The same is true at the other end of the pay scale. Wages are so low in many Asian countries that suggesting we should even try to compete on labour costs is ridiculous. As for employment protection, according to the OECD, many Asian and Latin American countries have as much of it as we do.
Yet there is still a grain of truth in the arguments about international competition. There has been an impact on low paid work, though this is not something that reduced wages or reduced employment protection could solve. Outsourcing, in its various forms, has moved a number of lower paid jobs to other countries. As Gavin Kelly says, the high-tech and creative industries that have grown up in the US and, to an extent, in Britain are less job-rich. More technology companies do not necessarily mean that many more jobs. Even the few that they do create require high skill levels. Last week Chris Dillow linked to this paper by Andrew Glyn, which argues that the massive labour reserves of India and China will inevitably have an effect on labour costs in the West, with the impact being felt first, and most acutely, by those with lower skills.
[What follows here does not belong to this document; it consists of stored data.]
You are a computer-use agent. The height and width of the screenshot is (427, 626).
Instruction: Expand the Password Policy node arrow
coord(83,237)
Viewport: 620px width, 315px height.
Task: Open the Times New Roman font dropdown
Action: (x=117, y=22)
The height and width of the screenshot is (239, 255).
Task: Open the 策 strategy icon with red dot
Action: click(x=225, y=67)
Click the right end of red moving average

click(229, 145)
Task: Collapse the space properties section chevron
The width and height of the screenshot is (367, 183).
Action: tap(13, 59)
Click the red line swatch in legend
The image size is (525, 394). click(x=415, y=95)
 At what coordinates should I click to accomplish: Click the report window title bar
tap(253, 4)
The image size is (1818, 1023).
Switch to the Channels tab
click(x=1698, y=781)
At the other end of the scale, those with the power in companies choose to compare themselves with their American counterparts. Whether they are really in the same market or not doesn’t matter because, if you can persuade your remuneration committee that you are, then they will instruct the pay consultants accordingly and your comparator group will show that you are underpaid. Here is where the ‘people like us’ factor comes into play. Executives on remuneration committees collude with this sense of entitlement because to challenge it would implicitly threaten their own entitlements. The same is true of the institutions that control many companies’ shares.
So there is, then, a pull at both ends of the pay spectrum. For those at the top, towards the high salaries of America and, for those at the bottom, towards the low pay of Asia. Inevitably, this increases the level of inequality.
The problem is not confined to the UK. The OECD notes that levels of inequality have increased in most of its member countries since the 1980s. The highest levels of increase have been in some of the most egalitarian countries like Finland and Sweden. If inequality is growing even in Scandinavia, it is almost certainly driven by global trends.
The OECD identifies globalisation and technological progress as the main forces increasing the levels of inequality. As developed economies have advanced, they have created more high skilled and high paying jobs while reducing the amount of low-skilled work available locally. The OECD’s conclusion is that, while a return to more redistributive tax and benefit policies might temporarily slow the rate at which income inequality is increasing, it will not be enough on its own. Better training and more investment in human capital, it argues, is the only sustainable long-term solution. In other words, many of the low-skilled jobs have gone forever and, unless more people learn to do the more skilled work, inequality will continue to rise.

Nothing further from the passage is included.